Task brief: Check each line of the records below for the word "pixels" and copy those where it appears.

'''

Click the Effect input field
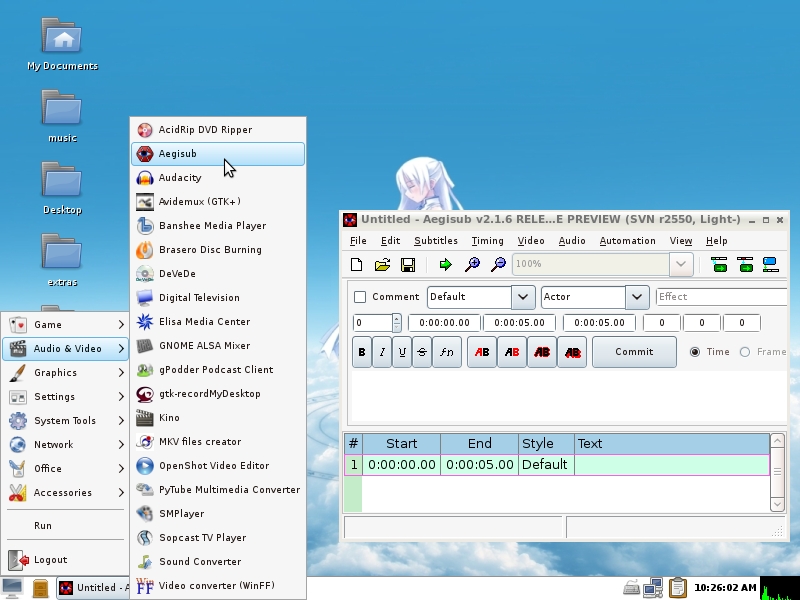tap(721, 297)
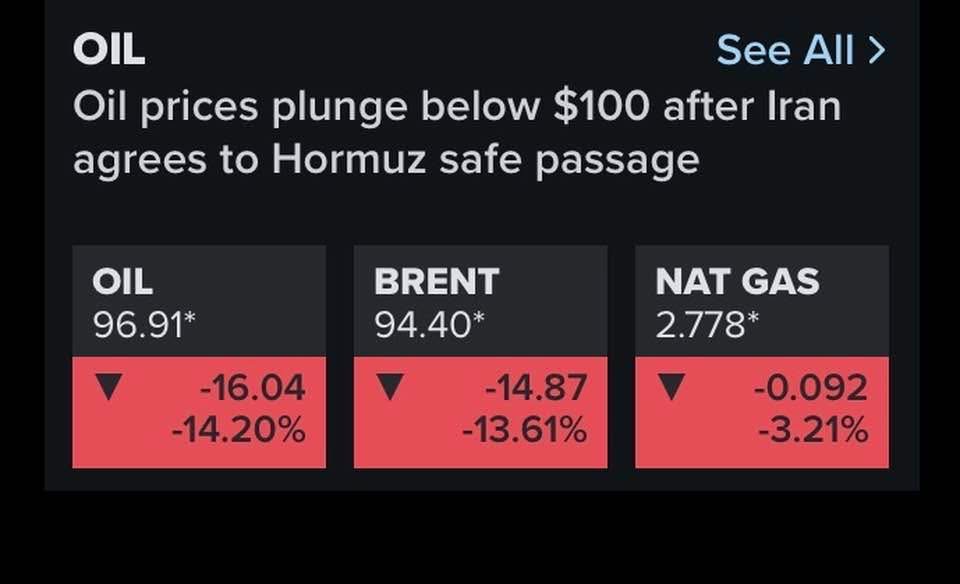The image size is (960, 584).
Task: Click the OIL percent change -14.20%
Action: pos(238,431)
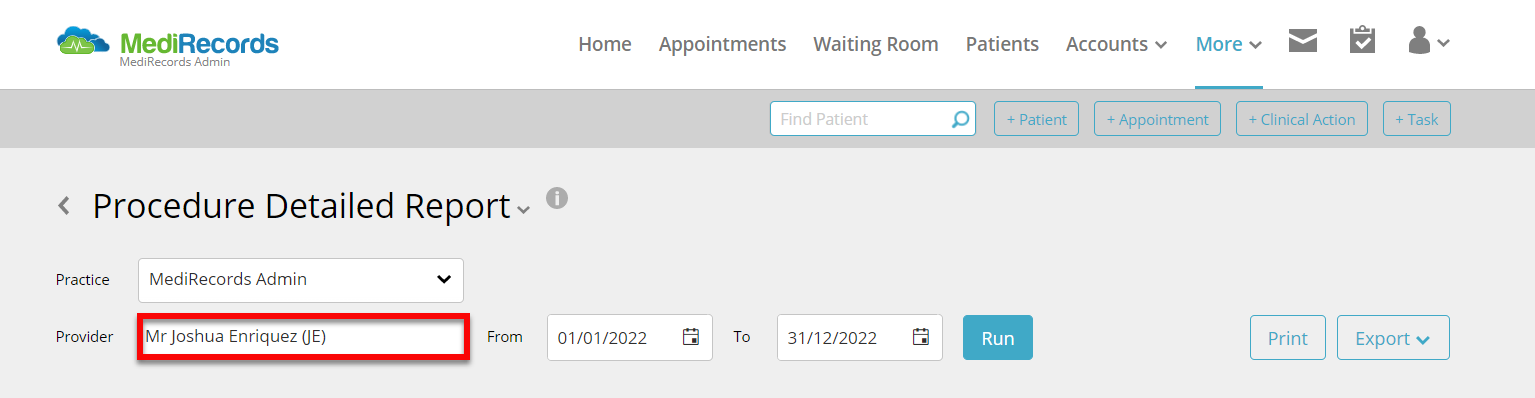Open the From date calendar icon
This screenshot has width=1535, height=398.
click(691, 337)
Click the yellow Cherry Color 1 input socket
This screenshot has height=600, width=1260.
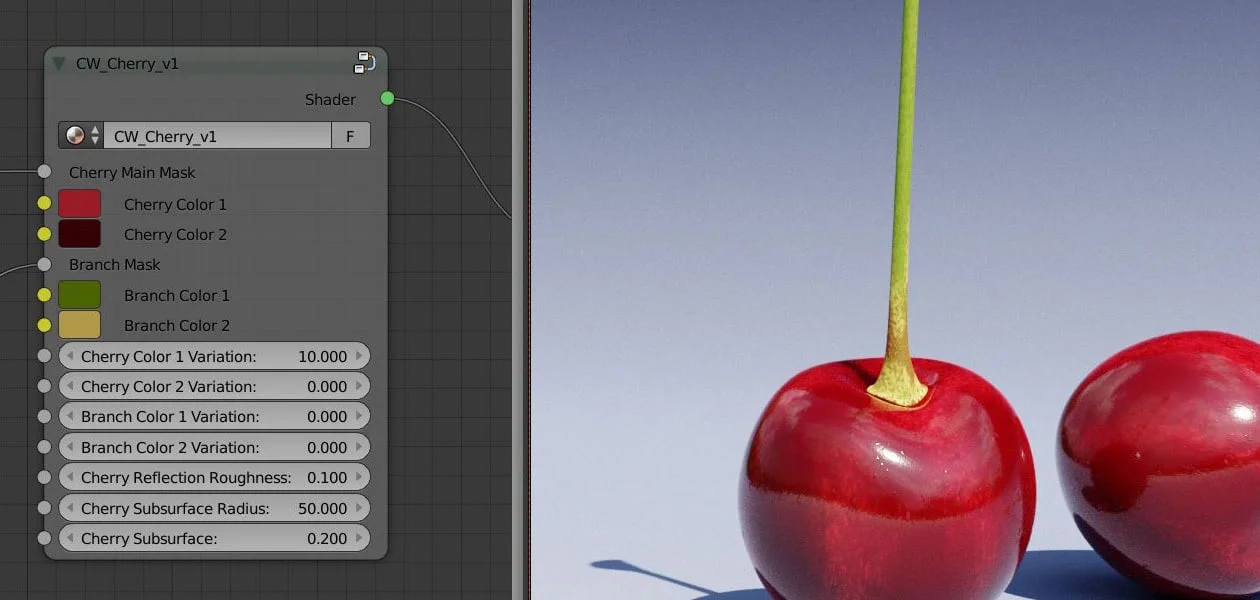(x=45, y=203)
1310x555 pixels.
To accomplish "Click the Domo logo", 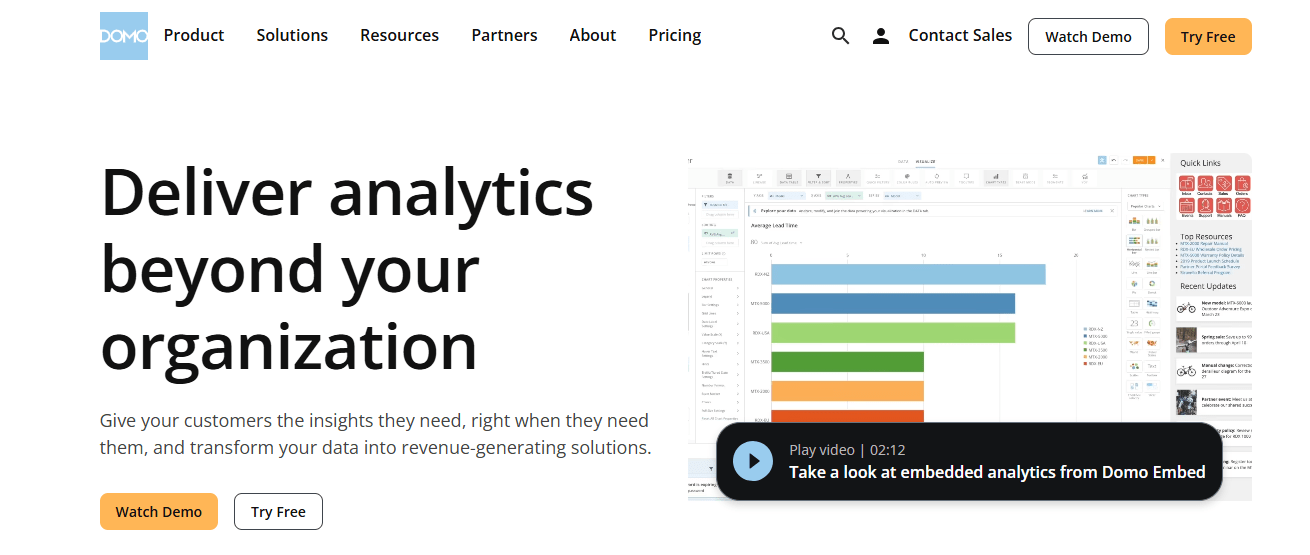I will [x=124, y=36].
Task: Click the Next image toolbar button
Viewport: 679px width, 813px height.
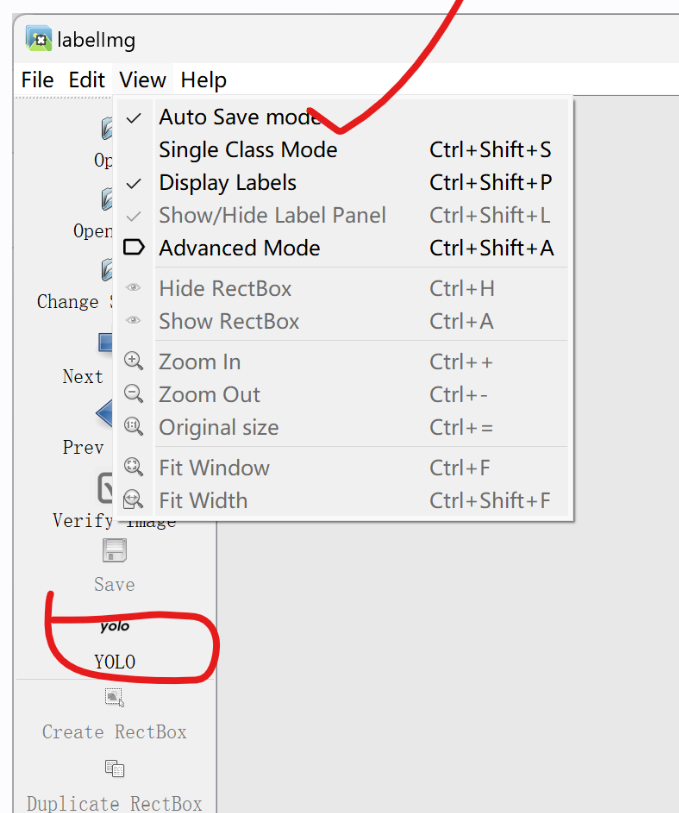Action: point(105,345)
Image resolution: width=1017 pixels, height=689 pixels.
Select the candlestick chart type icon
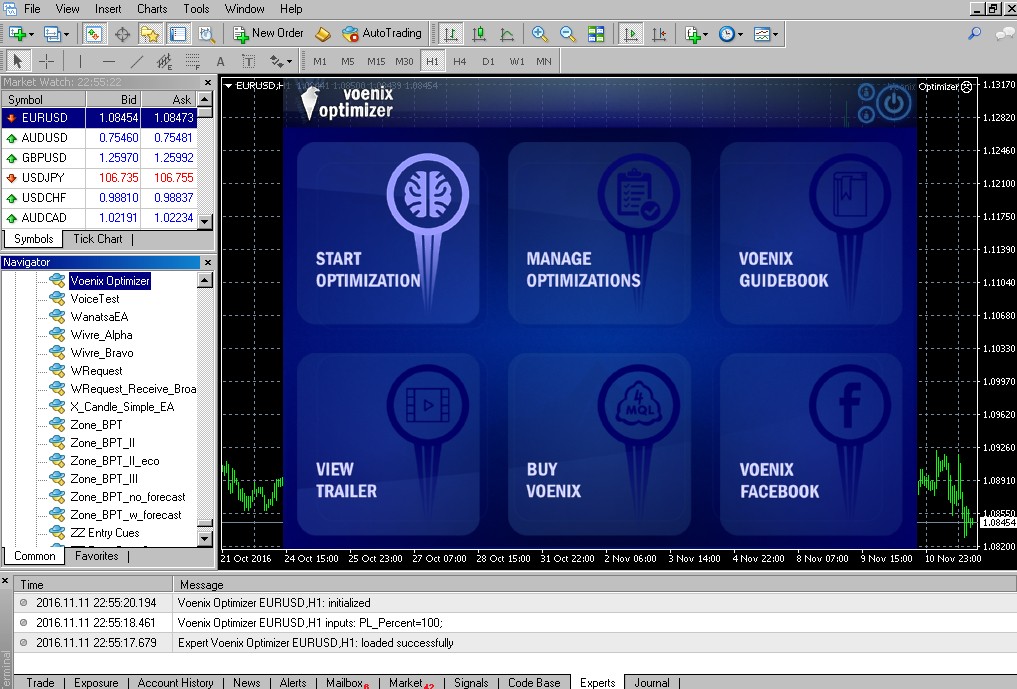pos(479,34)
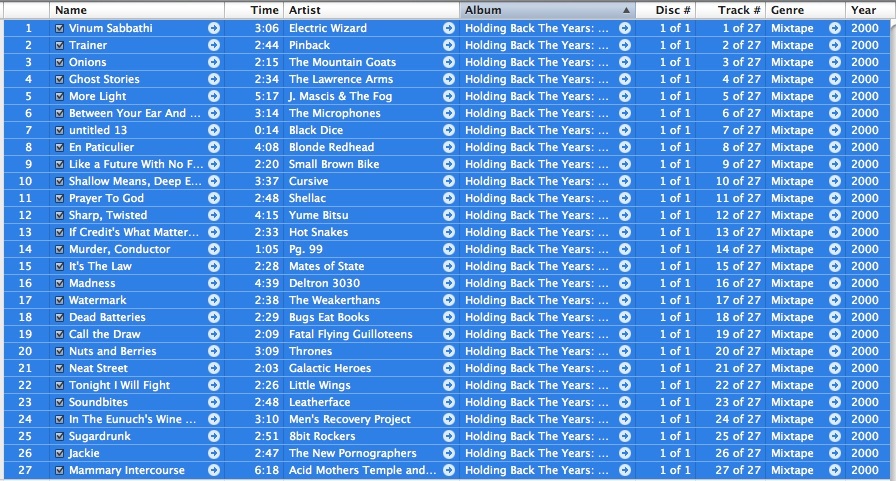Toggle the checkbox for Prayer To God
The width and height of the screenshot is (896, 481).
click(x=60, y=198)
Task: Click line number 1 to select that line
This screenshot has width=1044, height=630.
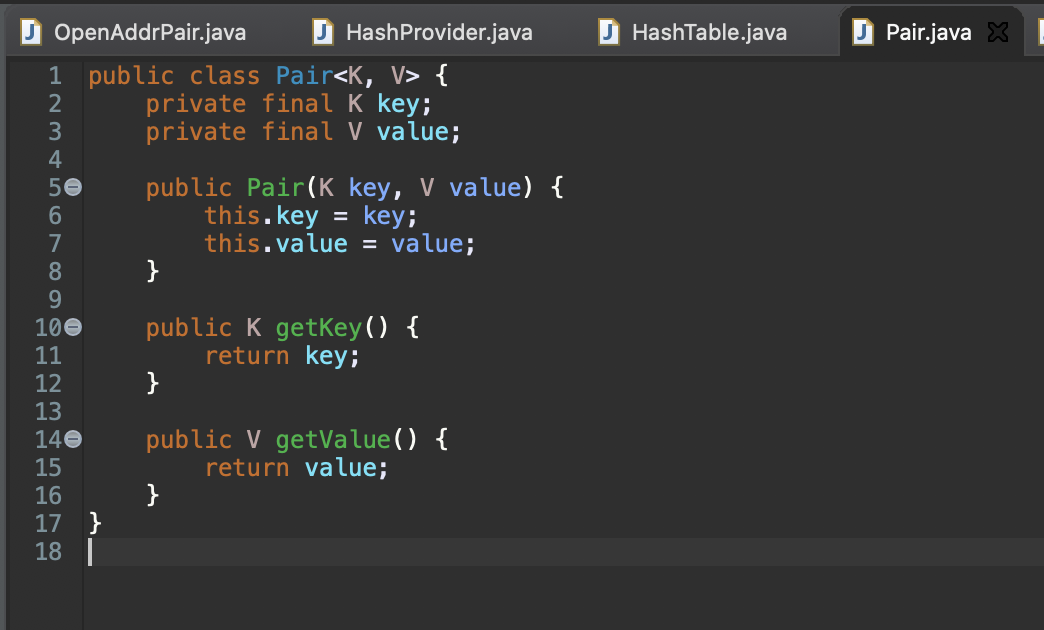Action: coord(55,75)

'''

Output of the exercise:
1310x555 pixels.
Image resolution: width=1017 pixels, height=689 pixels.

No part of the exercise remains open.